Most university students spend their academic careers elbow-deep in couch cushions, digging for bus fare and maxing out that “emergency” credit card their parents pay off for them. But, for the modern Fine Arts student, being broke now is just a warm-up to being broke forever. Indeed, the average fine arts student pays up to $10,000 a year to obtain a mostly-pointless BFA. This roughly equates to buying a car and driving it off a cliff, again and again, every single year. Upon graduation, these listless souls then discover that “Art” isn’t exactly a “growth industry” and that reality apparently doesn’t need anymore self-styled “artists” trying to represent it better than it can already represent itself.
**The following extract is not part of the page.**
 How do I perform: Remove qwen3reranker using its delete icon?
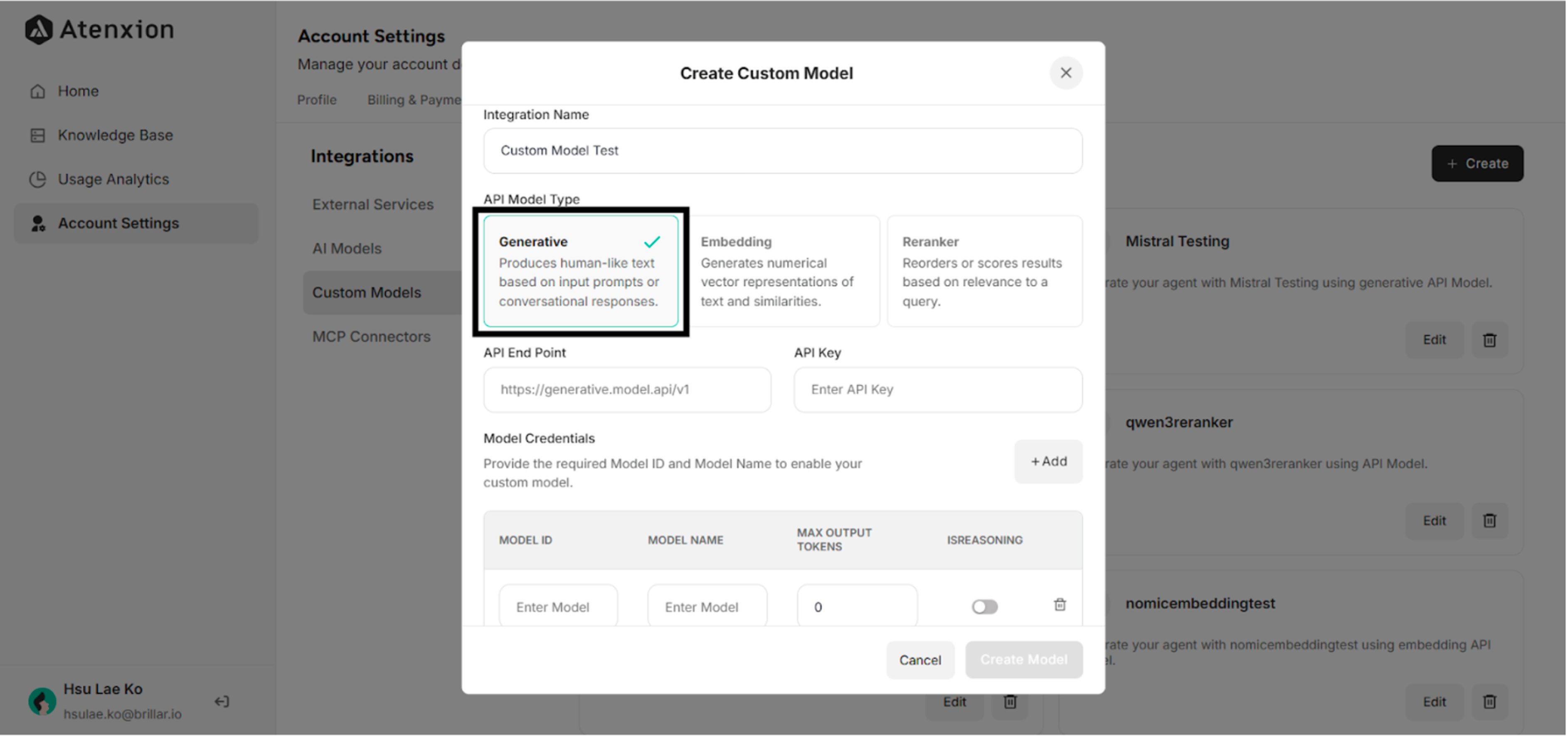click(1489, 520)
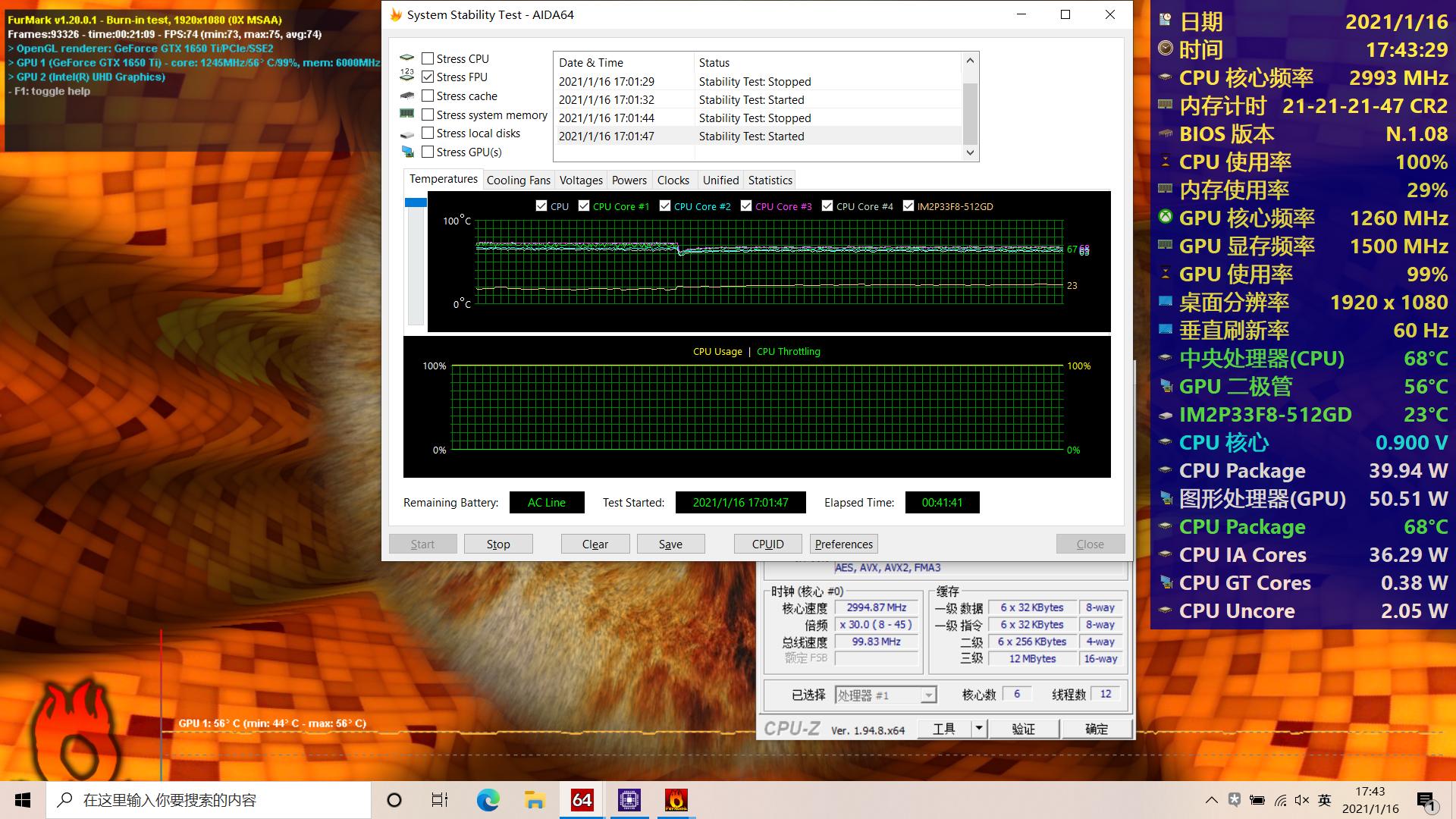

However, that being said, I’m not here to bust on Fine Arts students. Indeed, it is the artist’s sensitivities that are uniquely attuned to the opaque truths and dangers that permeate us. But since society generally doesn’t care, artists are going to have to play by its rules to make a dime. With that in mind, here’s three things you derelict artists can do right now to start lining the pockets of your tight jeans with free money.
Insurance fraud
As a burgeoning artist you probably spend more time imagining what it would be like to fly swans across Rousseau landscapes than to giving serious consideration to things like “accruing capital” or “diversifying your investment portfolio.” Perhaps economics just seems so huge that you don’t even bother. However, in reality, economics is just like anything else in life — a giant video game — and you just need to know the right cheat codes to beat the game. Perhaps the greatest “cheat code” of the economics game, the up, up, down, down, left, right, B, A, select, start” if you will, is a little lark called “insurance fraud.” To pull this off you just need a crooked art appraiser, which is actually pretty easy to find since most are basically boozy vagrants who can be bought off for homemade potato hooch. Get one to appraise your work at some completely insane value, and then insure it for that. Then, when nobody’s looking, light all your art on fire, and get paid. Some people will tell you this little bit of antic foolery will make you an “insurance fraud.” Whatever. More like “insurance god.”
Sell out
You’re a “real artist,” so your common sense probably starts tingling any time the words “sell” and “out” hang together in close proximity. Nowadays, however, these words have been replaced by the decidedly more ambiguous “graphic” and “design.” And while “graphic design” might have a vague air of appeal, it’s really the artistic equivalent of a tepid summer breeze. Sure, you will be well-compensated for churning out product within tight corporate frameworks. But your true legacy will be in the countless years spent getting mad at InDesign and making other assholes a lot of money. Pretty boring, but I guess you can always cling to the hope that you’ll get one of those biographers that just makes stuff up.
Die
Did you hear about that mediocre Brett Whitley original that just sold at auction for $1.1 million? How about the abstract expressionist scrawl by Vasudeo Gaitonde that just bagged over half of that? The only real advantage these artworks have over yours is that they are by artists who are way more dead than you. Indeed, anyone who self-identifies as an “artist” knows that they will likely be unappreciated in their own time. And, while we would never advocate going out of your way to die, it is a surefire way of getting cash for your art, even if you’ll never actually see it yourself.
One problem: dying is kind of hard to do. Unless you hang out around explosions, the odds of being traumatically killed are about once in every 1,700 years. However, if you do somehow happen to get yourself into a situation where death is nigh, try to go out via “latent hypoxia.” This is a totally first-class death in which you hyperventilate yourself, and then drown, causing your oxygen-starved lungs to literally suck the blood out of your melting brain. Apparently, this massive blood rush actually feels pretty cool. Ah, imagine riding out the last moments of your brutal and meager existence on a huge death-wave of euphoria, all the way into the dollar-sign sunset of artistic glory.